Inscribing Equilateral Triangles & Hexagons
A circle's radius is the same length as the side of an inscribed regular hexagon — making the hexagon the easiest polygon to inscribe. Connect every other vertex for the equilateral triangle.
Introduction
Purple: inscribed hexagon. Green dashed: equilateral triangle.
Past Knowledge
Copying segments (13.1.1). Circle properties (10.1). Central angles.
Today's Goal
Inscribe a regular hexagon and equilateral triangle in a circle.
Future Success
Inscribing squares (13.1.5), tessellations, architectural design.
Key Concepts
The Key Insight
In a regular hexagon inscribed in a circle, each side = the radius. This is because the central angle is 60° → each triangle formed from center is equilateral.
Step-by-Step Constructions
Inscribed Regular Hexagon
- 1Draw a circle and mark a starting point on it.
- 2Set compass to the radius.
- 3“Walk” the compass around the circle, marking each intersection (6 marks total).
- 4Connect consecutive marks → regular hexagon.
Inscribed Equilateral Triangle
- 1Inscribe a hexagon (steps above).
- 2Connect every other vertex (skip one each time).
Why It Works
Central angle of a regular hexagon = 360°/6 = 60°. Each triangle from the center has two sides = radius and an included 60° angle.

**Provided material:**
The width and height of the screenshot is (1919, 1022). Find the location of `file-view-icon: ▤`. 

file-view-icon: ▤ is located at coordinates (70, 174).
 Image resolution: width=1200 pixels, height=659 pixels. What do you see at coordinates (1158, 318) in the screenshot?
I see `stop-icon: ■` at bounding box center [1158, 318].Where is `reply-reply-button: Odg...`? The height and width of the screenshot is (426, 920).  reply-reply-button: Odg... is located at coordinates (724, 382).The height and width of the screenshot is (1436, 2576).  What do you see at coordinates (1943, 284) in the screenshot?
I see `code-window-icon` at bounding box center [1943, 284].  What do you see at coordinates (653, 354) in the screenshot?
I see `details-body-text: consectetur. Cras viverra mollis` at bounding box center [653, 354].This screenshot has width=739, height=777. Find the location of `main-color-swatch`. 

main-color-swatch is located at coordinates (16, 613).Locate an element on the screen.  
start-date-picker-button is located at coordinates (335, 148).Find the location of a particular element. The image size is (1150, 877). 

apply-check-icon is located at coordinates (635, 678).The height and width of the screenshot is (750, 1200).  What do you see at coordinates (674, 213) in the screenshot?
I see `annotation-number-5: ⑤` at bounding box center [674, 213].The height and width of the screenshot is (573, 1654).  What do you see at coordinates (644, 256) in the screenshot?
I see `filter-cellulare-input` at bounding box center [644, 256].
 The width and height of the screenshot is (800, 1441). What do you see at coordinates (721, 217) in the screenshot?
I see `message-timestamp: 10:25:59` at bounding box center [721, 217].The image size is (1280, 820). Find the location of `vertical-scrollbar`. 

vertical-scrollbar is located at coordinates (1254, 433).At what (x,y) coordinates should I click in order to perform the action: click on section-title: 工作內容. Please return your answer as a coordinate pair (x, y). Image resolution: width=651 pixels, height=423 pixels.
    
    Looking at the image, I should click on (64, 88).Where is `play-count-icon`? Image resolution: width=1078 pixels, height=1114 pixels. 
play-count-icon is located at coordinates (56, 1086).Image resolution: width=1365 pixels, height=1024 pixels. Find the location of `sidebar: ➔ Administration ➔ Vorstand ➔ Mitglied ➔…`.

**Problem requirements:** From the text on inscribing hexagons and triangles above, return the stretch that starts at the words "Past Knowledge" and ends after "point on it.", copied word for word.

**Task answer:**
Past Knowledge
Copying segments (13.1.1). Circle properties (10.1). Central angles.
Today's Goal
Inscribe a regular hexagon and equilateral triangle in a circle.
Future Success
Inscribing squares (13.1.5), tessellations, architectural design.
Key Concepts
The Key Insight
In a regular hexagon inscribed in a circle, each side = the radius. This is because the central angle is 60° → each triangle formed from center is equilateral.
Step-by-Step Constructions
Inscribed Regular Hexagon
- 1Draw a circle and mark a starting point on it.